Italians love all things beautiful – its part of their DNA, but never more so that with Fireworks which also reflect the Italian art of sheer extravagance. Most of the display fireworks seen around this beautiful country are predominantly silver and gold with a very small amount of colour.

Following the ‘accidental’ discovery of black powder in 10th century China, it wasn’t very long until beautiful fireworks were making their way over to Europe, thanks mainly to the exploits of the Mongolian Army. History says that in the mid 13th century, the Mongol leader Ghengis Khan sent his leaders Subutai and Batu Khan to take on the army of Hungary which were supported by armed forces from Germany, Poland and the former Czechoslovakia in a bloody battle which was eventually won by the Mongol army with their ‘fire rats’ and ‘dragon carts’ which both depended heavily on explosives.

There are various ‘historical documents’ that say that Marco Polo, the Italian merchant traveller and explorer, brought the first fireworks into Italy in the late 13th century. However, it was almost 50 years after the death of Marco Polo that the first recorded ‘fireworks display’ was detailed in 1379 in Vincenza where ‘winged creatures’ emitting sparks as they ran along a series of ropes. Later, they created castles, animals and other structures using wood and set the fireworks onto them.

Through the next couple of centuries, there were only around 60/70 people across Europe who had the expertise to put on displays. One such team were the Rugieri Brothers. In 1740, King Louis XV of France brought the brothers from Italy to his magnificent Palace in Versailles to help in the celebrations of the wedding of his grandson Louis XVI to Marie Antoinette. He ordered the creation of a truly legendary display ever seen throughout the Baroque Period. In May 1770, the skies over Versailles were lit up with 20,000 rockets and 6,000 mortars creating bursts of up to 300 metres.

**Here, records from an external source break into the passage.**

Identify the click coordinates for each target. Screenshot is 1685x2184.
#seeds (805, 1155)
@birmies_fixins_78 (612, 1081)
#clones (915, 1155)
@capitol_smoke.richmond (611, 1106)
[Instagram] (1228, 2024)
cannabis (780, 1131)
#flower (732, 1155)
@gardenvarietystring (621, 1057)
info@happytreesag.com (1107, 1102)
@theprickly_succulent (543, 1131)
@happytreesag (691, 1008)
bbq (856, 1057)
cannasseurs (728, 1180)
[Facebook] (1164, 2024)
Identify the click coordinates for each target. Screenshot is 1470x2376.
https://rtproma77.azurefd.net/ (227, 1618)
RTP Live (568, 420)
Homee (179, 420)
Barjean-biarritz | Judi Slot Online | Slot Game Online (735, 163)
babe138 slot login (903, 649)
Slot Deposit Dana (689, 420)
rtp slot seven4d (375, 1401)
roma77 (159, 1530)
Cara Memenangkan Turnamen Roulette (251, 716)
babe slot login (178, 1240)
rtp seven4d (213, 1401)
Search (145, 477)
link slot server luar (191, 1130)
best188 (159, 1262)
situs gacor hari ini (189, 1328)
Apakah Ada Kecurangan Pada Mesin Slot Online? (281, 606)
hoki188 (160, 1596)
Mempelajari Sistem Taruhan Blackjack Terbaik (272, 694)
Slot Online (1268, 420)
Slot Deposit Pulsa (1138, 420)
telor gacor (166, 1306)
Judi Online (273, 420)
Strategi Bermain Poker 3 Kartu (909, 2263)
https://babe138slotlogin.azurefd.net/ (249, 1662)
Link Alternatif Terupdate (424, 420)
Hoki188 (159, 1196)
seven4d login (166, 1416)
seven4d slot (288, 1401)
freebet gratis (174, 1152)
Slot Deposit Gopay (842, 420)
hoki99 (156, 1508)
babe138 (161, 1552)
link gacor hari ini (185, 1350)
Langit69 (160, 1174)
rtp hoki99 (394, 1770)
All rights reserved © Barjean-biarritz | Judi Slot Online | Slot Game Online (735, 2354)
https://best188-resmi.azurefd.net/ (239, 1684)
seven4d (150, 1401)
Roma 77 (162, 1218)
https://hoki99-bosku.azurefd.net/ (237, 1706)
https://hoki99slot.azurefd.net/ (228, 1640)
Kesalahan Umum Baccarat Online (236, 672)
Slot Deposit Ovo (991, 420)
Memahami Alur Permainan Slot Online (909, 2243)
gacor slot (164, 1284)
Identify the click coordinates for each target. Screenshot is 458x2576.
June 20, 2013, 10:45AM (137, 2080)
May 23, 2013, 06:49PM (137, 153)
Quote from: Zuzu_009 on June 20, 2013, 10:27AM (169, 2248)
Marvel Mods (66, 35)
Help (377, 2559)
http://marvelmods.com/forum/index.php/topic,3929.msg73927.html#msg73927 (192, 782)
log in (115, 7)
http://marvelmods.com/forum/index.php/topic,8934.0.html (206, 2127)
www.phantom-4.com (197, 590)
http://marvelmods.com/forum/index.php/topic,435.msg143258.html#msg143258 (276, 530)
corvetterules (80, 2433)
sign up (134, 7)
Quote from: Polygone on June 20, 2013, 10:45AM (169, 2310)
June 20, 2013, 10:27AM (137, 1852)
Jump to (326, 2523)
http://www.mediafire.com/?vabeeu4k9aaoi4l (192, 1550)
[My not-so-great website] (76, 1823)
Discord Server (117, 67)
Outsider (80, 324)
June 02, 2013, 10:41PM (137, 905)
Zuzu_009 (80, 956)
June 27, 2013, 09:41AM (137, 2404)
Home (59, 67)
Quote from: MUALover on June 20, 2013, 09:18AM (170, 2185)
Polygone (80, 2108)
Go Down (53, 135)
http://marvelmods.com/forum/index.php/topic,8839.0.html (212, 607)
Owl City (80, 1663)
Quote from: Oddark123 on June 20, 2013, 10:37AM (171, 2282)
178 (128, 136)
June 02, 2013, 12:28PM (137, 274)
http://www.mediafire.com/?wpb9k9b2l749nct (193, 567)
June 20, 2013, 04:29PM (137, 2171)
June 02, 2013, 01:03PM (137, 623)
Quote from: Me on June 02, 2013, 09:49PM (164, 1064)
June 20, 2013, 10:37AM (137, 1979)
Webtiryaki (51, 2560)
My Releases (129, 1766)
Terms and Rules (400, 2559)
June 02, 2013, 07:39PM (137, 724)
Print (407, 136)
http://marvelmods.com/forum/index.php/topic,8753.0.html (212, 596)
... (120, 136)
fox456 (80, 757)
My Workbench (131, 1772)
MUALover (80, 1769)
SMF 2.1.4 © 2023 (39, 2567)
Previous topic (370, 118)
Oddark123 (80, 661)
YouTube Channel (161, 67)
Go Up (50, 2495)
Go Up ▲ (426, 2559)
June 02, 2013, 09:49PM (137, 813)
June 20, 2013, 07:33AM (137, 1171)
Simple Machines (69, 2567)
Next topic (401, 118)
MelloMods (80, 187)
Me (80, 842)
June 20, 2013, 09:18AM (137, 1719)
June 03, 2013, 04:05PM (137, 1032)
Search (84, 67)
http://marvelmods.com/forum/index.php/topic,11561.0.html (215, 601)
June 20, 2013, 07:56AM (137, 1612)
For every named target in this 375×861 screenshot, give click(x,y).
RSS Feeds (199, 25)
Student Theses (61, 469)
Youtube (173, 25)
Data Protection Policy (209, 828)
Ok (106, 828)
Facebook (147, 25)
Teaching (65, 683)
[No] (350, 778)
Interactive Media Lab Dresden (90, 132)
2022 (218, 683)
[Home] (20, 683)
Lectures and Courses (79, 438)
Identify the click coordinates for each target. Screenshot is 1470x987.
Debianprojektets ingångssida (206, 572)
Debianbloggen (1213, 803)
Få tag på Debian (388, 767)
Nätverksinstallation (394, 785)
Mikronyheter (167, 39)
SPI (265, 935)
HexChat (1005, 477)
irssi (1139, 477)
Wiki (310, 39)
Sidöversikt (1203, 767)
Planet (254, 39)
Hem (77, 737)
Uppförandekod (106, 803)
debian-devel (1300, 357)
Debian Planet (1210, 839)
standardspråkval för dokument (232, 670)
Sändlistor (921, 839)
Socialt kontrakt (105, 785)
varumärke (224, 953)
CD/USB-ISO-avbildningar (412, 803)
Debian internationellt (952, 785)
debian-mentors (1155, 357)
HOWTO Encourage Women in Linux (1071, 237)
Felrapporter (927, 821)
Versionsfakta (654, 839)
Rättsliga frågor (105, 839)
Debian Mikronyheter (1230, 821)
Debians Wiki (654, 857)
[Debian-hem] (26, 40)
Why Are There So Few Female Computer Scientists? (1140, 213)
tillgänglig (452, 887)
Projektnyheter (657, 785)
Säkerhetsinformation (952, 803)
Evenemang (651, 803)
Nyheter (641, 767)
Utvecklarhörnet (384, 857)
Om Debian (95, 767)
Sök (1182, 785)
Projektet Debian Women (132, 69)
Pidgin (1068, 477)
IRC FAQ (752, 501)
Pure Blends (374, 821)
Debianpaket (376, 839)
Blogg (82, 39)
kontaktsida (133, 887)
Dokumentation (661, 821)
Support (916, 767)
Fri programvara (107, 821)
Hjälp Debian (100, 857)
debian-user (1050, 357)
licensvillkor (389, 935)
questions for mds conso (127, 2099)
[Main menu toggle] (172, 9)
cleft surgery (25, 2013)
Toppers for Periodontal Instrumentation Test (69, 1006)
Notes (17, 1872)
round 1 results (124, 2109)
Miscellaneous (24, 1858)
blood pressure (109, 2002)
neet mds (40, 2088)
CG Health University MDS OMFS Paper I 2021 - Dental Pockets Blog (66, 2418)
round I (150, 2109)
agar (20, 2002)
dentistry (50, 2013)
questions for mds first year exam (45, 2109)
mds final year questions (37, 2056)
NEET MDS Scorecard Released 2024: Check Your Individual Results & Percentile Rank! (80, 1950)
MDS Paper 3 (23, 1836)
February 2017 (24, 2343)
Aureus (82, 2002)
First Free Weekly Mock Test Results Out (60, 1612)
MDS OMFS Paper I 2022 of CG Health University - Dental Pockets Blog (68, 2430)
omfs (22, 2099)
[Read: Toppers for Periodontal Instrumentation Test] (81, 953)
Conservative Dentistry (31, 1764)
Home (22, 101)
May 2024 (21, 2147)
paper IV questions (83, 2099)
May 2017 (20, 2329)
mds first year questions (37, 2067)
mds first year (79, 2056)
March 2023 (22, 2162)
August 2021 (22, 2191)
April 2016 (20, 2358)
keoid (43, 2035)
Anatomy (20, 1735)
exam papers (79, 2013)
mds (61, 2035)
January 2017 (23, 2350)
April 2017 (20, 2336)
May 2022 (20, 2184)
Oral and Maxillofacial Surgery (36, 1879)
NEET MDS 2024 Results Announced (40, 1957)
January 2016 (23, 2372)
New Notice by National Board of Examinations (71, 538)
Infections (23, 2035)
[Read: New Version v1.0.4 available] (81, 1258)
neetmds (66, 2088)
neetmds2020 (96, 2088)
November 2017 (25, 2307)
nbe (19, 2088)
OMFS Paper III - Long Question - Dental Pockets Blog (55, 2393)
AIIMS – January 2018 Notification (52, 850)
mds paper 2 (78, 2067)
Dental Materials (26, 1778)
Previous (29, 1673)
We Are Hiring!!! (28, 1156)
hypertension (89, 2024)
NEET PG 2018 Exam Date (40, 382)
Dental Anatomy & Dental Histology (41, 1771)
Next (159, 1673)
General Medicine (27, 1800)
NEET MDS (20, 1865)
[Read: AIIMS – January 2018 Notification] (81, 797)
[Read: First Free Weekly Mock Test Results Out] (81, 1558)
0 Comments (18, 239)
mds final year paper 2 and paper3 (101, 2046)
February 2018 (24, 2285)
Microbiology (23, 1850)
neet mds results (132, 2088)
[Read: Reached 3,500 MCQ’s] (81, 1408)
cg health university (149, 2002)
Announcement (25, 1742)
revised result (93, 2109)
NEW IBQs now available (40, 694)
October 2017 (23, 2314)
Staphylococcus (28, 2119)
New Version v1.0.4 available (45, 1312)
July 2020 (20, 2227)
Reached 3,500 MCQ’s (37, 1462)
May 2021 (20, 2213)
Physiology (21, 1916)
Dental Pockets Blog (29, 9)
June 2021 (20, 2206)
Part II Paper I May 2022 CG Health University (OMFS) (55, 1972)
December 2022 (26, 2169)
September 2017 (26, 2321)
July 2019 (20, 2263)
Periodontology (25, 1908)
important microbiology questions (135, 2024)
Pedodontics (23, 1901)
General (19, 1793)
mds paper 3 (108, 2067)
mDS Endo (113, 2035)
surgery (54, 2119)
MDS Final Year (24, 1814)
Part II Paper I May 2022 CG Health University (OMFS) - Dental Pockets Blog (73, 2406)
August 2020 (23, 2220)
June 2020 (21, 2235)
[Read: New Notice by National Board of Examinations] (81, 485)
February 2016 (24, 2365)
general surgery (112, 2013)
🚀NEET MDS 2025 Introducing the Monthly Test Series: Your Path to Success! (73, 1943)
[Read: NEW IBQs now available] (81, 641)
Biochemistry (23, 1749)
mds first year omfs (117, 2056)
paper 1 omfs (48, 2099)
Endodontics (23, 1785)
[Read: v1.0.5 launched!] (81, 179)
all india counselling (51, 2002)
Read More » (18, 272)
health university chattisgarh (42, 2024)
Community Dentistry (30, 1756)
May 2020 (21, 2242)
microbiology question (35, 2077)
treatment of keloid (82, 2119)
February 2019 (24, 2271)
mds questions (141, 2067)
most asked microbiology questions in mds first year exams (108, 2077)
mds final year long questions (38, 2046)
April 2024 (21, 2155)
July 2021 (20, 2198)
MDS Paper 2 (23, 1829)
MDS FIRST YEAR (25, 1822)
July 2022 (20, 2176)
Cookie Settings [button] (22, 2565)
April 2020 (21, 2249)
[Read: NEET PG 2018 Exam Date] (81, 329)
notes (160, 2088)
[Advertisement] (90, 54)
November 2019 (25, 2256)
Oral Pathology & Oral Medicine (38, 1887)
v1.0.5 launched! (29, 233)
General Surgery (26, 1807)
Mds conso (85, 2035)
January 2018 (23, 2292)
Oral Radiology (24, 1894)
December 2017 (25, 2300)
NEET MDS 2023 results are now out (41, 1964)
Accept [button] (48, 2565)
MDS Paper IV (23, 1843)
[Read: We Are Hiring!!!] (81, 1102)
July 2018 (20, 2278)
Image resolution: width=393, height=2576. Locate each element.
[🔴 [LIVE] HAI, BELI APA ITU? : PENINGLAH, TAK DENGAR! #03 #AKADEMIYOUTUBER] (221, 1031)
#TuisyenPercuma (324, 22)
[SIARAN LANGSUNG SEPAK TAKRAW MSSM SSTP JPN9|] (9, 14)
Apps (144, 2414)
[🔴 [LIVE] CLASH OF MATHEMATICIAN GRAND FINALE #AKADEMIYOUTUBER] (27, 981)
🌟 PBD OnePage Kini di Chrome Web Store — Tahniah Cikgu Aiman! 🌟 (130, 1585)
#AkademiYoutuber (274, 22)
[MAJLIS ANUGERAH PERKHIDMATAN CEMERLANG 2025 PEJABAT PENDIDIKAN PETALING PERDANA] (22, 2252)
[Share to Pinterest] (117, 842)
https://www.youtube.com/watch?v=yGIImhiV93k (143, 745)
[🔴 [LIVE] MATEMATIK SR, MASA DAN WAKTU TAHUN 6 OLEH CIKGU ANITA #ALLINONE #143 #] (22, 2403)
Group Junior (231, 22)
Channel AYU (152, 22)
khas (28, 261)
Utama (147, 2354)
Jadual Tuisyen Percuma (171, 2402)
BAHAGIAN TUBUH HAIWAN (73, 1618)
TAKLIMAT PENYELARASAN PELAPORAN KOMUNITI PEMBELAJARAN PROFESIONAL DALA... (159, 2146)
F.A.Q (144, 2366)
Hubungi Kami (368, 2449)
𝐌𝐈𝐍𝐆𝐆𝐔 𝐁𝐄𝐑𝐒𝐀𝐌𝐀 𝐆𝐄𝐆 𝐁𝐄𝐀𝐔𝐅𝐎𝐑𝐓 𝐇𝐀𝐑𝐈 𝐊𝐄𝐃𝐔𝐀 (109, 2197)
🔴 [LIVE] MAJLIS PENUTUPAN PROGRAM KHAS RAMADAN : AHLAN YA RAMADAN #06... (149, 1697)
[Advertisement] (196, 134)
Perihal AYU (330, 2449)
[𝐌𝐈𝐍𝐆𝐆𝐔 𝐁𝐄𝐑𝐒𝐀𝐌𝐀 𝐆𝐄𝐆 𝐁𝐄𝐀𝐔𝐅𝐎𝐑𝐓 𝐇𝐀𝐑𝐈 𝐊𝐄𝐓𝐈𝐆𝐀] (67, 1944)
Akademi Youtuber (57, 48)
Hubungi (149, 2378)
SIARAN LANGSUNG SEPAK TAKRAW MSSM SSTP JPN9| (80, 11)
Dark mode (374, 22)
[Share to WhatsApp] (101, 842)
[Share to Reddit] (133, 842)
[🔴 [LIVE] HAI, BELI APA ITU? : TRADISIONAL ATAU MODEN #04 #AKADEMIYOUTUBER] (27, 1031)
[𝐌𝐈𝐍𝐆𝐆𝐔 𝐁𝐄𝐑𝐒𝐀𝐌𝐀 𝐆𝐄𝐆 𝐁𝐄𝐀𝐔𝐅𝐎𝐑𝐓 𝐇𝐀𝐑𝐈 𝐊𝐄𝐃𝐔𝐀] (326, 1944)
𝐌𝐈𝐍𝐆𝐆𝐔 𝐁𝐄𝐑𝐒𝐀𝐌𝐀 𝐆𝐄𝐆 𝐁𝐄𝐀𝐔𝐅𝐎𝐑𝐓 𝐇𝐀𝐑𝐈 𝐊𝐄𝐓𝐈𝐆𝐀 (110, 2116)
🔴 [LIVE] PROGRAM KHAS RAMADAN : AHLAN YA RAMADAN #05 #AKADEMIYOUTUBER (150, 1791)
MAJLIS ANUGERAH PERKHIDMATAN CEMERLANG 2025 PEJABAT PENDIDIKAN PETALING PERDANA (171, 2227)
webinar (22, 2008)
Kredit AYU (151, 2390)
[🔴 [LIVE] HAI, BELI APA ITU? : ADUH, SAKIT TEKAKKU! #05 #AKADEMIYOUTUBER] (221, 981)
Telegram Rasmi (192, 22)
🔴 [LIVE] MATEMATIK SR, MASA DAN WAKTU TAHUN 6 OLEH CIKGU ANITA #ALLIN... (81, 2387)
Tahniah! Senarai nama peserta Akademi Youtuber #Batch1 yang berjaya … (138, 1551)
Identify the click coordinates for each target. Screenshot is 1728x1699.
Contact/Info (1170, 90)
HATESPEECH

The simple fascination with fireworks has continued throughout the years with Italian flair being at the heart of some of the biggest and best display companies in the World and they remain proud of their heritage which opened up the field of pyrotechnics to the rest of Europe. It is not therefore unusual to learn that some of the biggest are the likes of Parente, Grucci, Zambelli, Fazzoni, Rozzi, Cartiano and de Sousa, all Italian or Italian-American.

Italian Fireworks families are specialist designers and display professionals who still take inspiration from the displays of years gone by from historical data and drawings from the 16th to the 18th Century. However, today, with technology advancing at an astounding rate, they can still use the old school thinking and apply it to today’s display requirements as however you look at it, there has been very little change in the last couple of hundred years in how fireworks are made and designed.